Le projet de rachat de SFR par un consortium réunissant Iliad, Bouygues Telecom et Orange se précise. Invité de France Inter, Thomas Reynaud, directeur général d’Iliad, maison-mère de Free, a assuré qu’aucun licenciement ne serait effectué parmi les salariés de SFR au cours des deux prochaines années.
L’accord signé le 6 juin avec Altice France prévoit une opération évaluée à 20,35 milliards d’euros. Thomas Reynaud a évoqué un engagement « très fort » pris envers les quelque 8 000 collaborateurs de SFR, avec la garantie du maintien de leur emploi jusqu’au début de l’année 2029.
Free assure vouloir maintenir ses prix
L’opération doit encore recevoir l’autorisation de l’Autorité de la concurrence. Le dossier suscite des interrogations alors que le marché français des télécommunications pourrait passer de quatre à trois opérateurs nationaux. Les autorités devront notamment évaluer les conséquences de cette concentration sur la concurrence et les consommateurs.
Face aux inquiétudes concernant une éventuelle hausse des tarifs, Thomas Reynaud a assuré que la stratégie commerciale de Free ne changerait pas. Le dirigeant souligne que les principaux forfaits de l’opérateur n’ont pas augmenté depuis leur lancement en 2012 malgré l’enrichissement progressif des offres.

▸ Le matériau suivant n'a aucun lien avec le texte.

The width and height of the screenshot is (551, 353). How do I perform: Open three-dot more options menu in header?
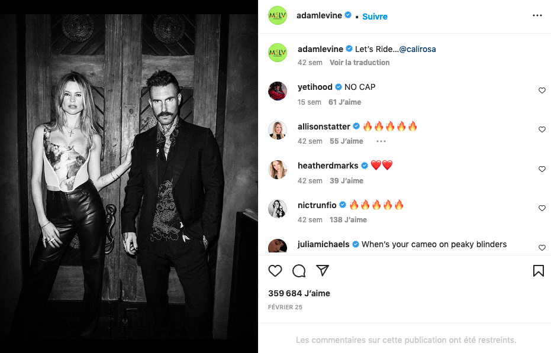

Le patron d’Iliad a également mis en avant les investissements du groupe dans la souveraineté numérique européenne. L’entreprise prévoit d’engager quatre milliards d’euros dans les centres de données, le cloud et les infrastructures dédiées à l’intelligence artificielle. Ce programme s’inscrit dans un projet plus large associant plusieurs grands groupes français autour du développement de capacités de calcul destinées à l’IA sur le territoire européen.